▽

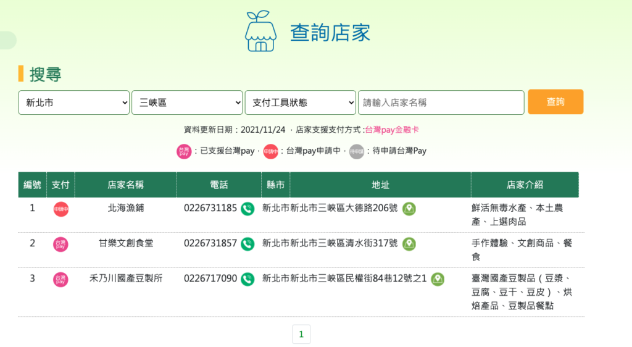The image size is (632, 347).
Task: Click phone icon for 北海漁鋪
Action: point(247,209)
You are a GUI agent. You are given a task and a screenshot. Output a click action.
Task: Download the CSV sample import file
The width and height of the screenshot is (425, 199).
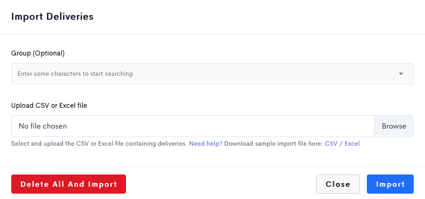pyautogui.click(x=331, y=144)
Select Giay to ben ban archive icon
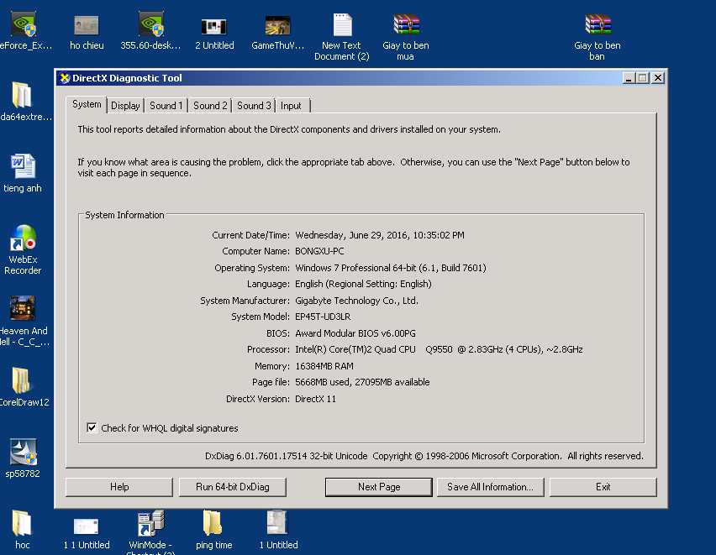The width and height of the screenshot is (716, 555). pos(598,26)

△

_Instructions for the task:_
Arrange the data as a numbered list with one line per entry, omitting any blank lines and leaving out the pictures.

_Answer to the exercise:_
1. The image size is (632, 347).
2. Task: Click phone icon for 北海漁鋪
3. Action: point(247,209)
4. You are a GUI agent. You are given a task and a screenshot. Output a click action.
5. Task: Download the CSV sample import file
6. The width and height of the screenshot is (425, 199).
7. pyautogui.click(x=331, y=144)
8. Select Giay to ben ban archive icon
9. The width and height of the screenshot is (716, 555). pos(598,26)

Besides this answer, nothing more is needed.